Please extract each line from the entries below that contains the string "datetime".
*****
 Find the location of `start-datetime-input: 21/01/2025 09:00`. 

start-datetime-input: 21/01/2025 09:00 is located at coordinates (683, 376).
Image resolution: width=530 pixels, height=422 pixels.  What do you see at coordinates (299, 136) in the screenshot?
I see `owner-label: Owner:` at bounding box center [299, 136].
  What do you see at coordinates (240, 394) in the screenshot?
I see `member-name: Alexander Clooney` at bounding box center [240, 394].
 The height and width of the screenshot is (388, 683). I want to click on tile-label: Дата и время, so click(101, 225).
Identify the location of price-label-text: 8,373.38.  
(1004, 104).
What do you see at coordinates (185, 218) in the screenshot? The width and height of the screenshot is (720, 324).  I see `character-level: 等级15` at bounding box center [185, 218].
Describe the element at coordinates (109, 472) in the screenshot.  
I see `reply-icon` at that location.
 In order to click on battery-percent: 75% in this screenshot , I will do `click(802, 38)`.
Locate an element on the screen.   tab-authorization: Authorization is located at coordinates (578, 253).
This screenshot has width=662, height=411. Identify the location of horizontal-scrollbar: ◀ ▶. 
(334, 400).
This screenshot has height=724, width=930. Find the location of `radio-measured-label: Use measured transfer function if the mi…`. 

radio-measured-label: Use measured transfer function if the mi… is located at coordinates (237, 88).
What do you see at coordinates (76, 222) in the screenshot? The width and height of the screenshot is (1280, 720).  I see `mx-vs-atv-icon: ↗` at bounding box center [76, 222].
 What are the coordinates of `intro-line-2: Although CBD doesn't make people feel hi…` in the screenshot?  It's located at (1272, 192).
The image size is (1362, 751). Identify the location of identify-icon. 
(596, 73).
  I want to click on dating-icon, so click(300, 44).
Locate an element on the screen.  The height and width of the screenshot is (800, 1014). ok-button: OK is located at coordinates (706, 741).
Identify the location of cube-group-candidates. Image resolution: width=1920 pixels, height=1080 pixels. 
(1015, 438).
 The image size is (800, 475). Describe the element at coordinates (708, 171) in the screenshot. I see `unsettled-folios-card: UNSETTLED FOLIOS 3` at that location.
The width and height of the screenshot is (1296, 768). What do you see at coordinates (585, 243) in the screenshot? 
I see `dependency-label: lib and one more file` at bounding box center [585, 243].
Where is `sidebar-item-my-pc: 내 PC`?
*****
- **Answer to this task**:
 Find the location of `start-datetime-input: 21/01/2025 09:00`. 
start-datetime-input: 21/01/2025 09:00 is located at coordinates (683, 376).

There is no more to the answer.